JJ: Look, I've been going to East Alabama nearly all my life. I think anyone who's been there more than a few times and watches the races without any bias knows the deal. East Alabama is one of those tracks where the rules are intentionally vague to give officials some room to make calls the way they see fit. I could go on and on about the different issues of the weekend, but plain and simple, at most tracks, Jimmy Owens does not win that race.

And that's nothing against Owens. He took advantage of the situation just like any other driver would. But there were more than a few drivers unhappy with how the weekend played out.

TT: But Joshua, in reality, you wouldn't pick Owens as someone to be favored there necessarily? He's never won there and he's not a local by any means. I do tend to think big-time traveling guys can sometimes get a pass there, and I’ve seen my share of fuel-stop weirdness and other unpopular decisions that affected the outcomes of National 100s.

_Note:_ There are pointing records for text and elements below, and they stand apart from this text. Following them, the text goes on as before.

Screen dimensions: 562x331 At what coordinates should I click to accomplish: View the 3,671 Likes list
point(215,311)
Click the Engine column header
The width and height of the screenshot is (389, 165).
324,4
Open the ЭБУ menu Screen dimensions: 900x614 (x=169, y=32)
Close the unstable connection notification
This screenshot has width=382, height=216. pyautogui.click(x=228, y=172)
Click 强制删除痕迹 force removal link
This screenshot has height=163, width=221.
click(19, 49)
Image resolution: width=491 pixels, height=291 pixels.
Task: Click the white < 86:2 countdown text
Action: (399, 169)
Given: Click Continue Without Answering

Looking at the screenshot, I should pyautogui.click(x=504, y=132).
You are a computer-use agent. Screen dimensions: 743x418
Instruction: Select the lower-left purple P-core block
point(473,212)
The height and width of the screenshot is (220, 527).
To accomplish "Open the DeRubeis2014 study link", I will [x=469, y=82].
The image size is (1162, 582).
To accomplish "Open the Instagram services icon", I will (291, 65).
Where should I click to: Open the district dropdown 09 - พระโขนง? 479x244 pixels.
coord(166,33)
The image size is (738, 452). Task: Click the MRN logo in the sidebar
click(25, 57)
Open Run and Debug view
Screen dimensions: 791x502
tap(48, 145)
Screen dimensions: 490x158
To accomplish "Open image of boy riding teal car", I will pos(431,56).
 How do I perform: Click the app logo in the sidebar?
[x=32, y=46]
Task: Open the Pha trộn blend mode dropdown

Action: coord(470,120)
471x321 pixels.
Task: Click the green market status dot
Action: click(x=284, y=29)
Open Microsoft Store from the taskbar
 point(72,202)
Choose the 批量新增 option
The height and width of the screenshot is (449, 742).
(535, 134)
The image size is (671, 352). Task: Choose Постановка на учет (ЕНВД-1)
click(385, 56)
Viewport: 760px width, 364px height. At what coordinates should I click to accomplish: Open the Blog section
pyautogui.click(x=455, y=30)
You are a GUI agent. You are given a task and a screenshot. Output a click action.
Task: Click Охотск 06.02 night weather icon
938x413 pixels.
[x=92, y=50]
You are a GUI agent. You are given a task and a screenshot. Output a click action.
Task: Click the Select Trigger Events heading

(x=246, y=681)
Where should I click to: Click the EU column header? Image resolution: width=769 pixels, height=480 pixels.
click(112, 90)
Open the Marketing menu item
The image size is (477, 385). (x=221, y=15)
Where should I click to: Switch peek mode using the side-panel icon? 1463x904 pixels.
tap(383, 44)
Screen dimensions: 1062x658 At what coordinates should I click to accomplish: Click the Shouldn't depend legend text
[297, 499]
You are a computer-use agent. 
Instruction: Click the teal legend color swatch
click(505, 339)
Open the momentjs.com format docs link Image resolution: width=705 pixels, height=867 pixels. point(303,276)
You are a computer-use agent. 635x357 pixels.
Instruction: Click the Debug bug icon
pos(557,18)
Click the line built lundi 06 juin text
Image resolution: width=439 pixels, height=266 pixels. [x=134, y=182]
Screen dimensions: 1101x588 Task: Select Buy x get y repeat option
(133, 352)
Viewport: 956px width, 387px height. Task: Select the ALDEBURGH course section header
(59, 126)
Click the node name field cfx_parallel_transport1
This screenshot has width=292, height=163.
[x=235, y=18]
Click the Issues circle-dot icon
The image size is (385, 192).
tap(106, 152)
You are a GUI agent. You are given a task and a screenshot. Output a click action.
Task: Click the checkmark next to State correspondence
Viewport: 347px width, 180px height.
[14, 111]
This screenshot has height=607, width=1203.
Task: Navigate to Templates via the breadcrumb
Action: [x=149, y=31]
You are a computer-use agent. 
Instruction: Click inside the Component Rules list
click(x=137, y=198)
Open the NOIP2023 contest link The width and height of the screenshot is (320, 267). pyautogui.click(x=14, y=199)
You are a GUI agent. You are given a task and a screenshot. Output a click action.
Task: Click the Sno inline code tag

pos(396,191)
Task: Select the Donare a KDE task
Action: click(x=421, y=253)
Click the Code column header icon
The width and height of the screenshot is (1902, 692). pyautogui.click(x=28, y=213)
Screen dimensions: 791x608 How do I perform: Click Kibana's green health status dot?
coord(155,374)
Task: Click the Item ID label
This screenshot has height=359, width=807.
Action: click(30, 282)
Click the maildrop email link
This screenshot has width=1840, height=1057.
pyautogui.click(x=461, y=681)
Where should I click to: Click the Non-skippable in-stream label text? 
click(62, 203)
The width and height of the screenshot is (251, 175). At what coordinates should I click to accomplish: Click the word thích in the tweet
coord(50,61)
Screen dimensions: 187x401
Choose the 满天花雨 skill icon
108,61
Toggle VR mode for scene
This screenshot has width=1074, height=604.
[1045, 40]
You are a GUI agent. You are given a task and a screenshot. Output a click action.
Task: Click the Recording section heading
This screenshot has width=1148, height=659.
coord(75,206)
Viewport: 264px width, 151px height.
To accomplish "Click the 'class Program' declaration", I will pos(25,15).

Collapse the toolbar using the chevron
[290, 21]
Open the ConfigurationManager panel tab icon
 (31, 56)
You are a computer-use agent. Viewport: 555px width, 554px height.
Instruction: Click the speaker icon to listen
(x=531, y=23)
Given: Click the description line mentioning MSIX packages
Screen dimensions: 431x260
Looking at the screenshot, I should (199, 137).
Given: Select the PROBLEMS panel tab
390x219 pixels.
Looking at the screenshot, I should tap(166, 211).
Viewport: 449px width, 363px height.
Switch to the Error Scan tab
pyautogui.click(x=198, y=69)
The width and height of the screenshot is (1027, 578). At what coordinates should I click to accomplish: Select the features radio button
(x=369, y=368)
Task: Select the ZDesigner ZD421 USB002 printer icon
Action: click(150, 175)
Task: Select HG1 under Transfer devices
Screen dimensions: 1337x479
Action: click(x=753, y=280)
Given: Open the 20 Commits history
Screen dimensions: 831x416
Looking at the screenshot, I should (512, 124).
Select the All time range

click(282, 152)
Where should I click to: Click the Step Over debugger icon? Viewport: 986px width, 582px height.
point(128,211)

JJ: I'm not saying the track was playing favorites with Owens. I agree that there's really no reason for them to pick him out. One thing I always look for is consistency in calls. When you don't have consistency, it opens you up for criticism over favoritism from other drivers and fans whether it was intentional or not.

TT: Moving on, the weekend’s biggest winner other than Owens was Walker Arthur, who won the Ultimate Super Late Model Series-sanctioned Race for the Kids at County Line Raceway in Elm City, N.C. That’s two $10,000 victories over the past two months for the young Virginia driver. Pretty impressive for a guy who basically went through the school of hard knocks this year in entering many major events, several far from home.

MR: This is a prime example of where traveling all over the country can really pay off. This isn't a race Walker would've won a year ago, but as he told me on a VideoCast just last week, “We are so much better now than we were." It's pretty simple. You go out, you learn, you get better, and you come "home" and win races like this. He deserves it for a year on the road like he's had.

JJ: That's exactly right, Michael. Arthur challenged himself by hitting the road this year. He struggled but stuck with it and it paid off in the end. Good for him.

TT: Let’s look ahead to what’s a pretty busy weekend, considering it’s mid-November. Randy Weaver will likely wrap up his Southern All Star championship at Cleveland’s $5,000-to-win Gobbler and Cherokee’s $10,000-to-win Blue-Gray 100. Casey Roberts will wrap up the Ultimate title at Screven, which offers a weekend doubleheader. And there’s a couple of unsanctioned $10,000-to-win events, Super Late Models at Tennessee’s Duck River Raceway Park and Limiteds at Georgia’s Needmore Speedway. Let’s all pick something out that will be something fans should keep an eye on.

JJ: I've got my eye on Duck River. I've only been to that track once a few years ago, but it was great racing. I'm interested to see how a major event there works out. I've heard there could be a nice field of cars.

TT: Those are all good races, but Duck River probably intrigues me the most. It's a little track with lots of action and is a place where outsiders who win there — think Ray Cook, Ronny Lee Hollingsworth, Ronnie Johnson — always come back looking for more. But they'll face a tough bunch of locals and regional drivers, too.

JJ: Also, the SAS finale at Cherokee is the first series race there in a few years. When the tour's schedule first came out at the beginning of the year, I circled it on my calendar as a big one at the end of the year.

MR: Not only because we interviewed him this week, but I'd like to see if Chris Ferguson can put some demons behind him from this year, and past years at Cherokee, and get a win there. And you guys nailed it with Duck River. I talked to track owner Bob Harris this week and, not only is he excited, but he said, "it'll be the same Duck River fans have always loved." That field should be good. And how about simply the fact that there's so many races? For Mid-November, pretty wild.